▶ _Work instructions_
Determine how many lines below contain the string "width" and give that number without anything else.

[Extracted records]
****

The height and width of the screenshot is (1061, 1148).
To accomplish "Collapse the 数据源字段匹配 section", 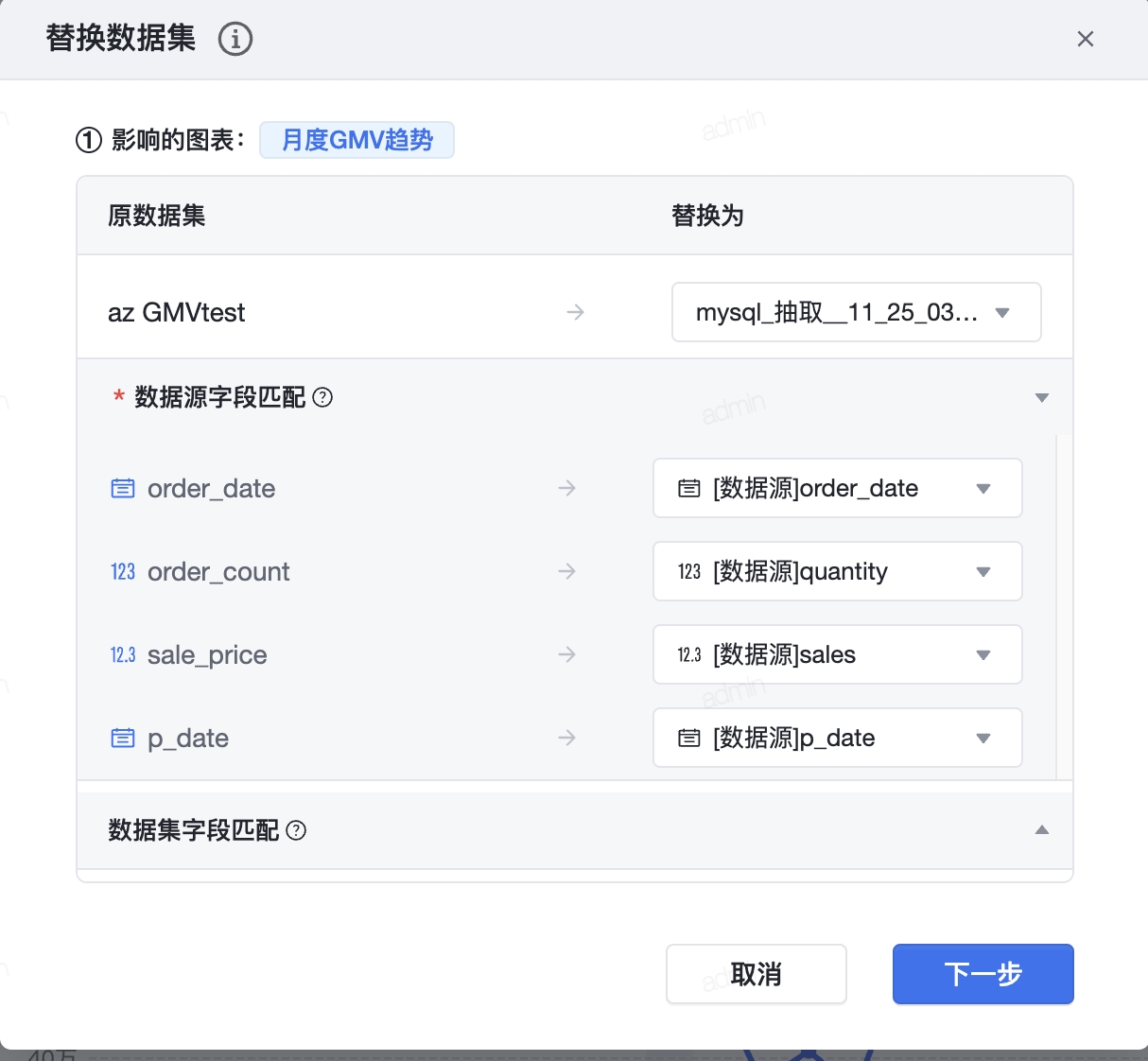I will pos(1042,398).
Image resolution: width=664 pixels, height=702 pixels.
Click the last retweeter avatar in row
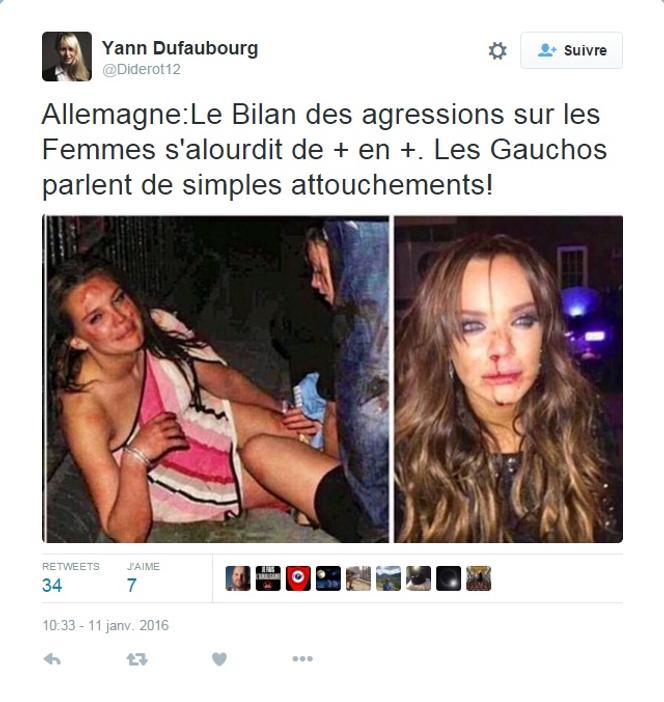pos(479,578)
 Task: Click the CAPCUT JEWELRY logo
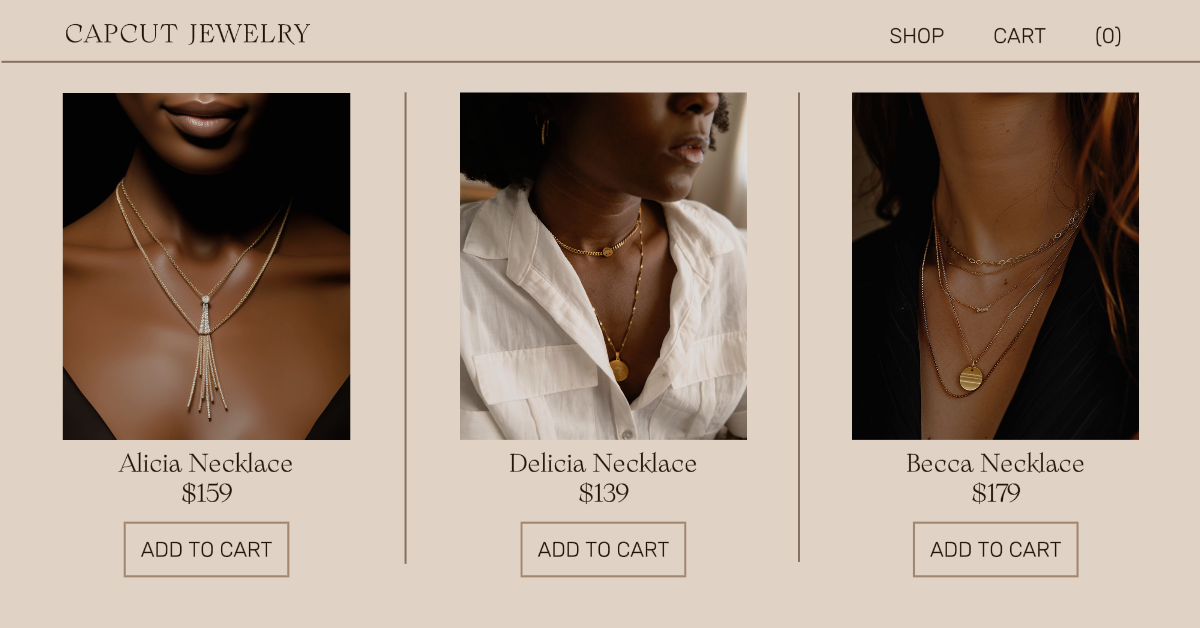pyautogui.click(x=188, y=34)
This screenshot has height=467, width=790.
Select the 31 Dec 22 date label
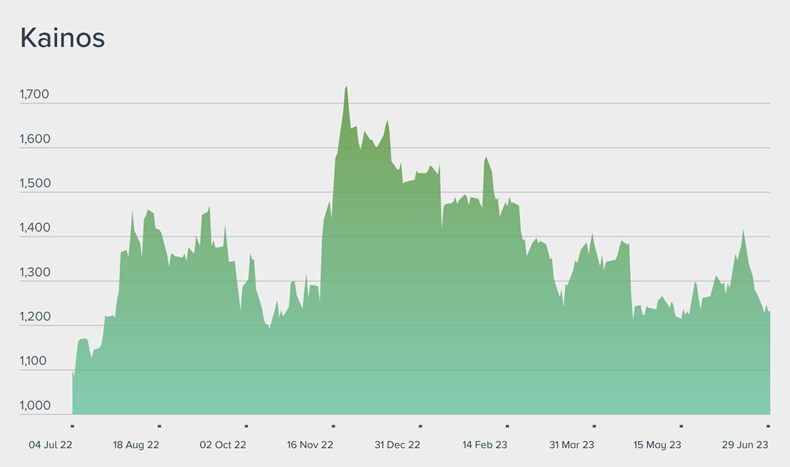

****

▶ _Task output_
3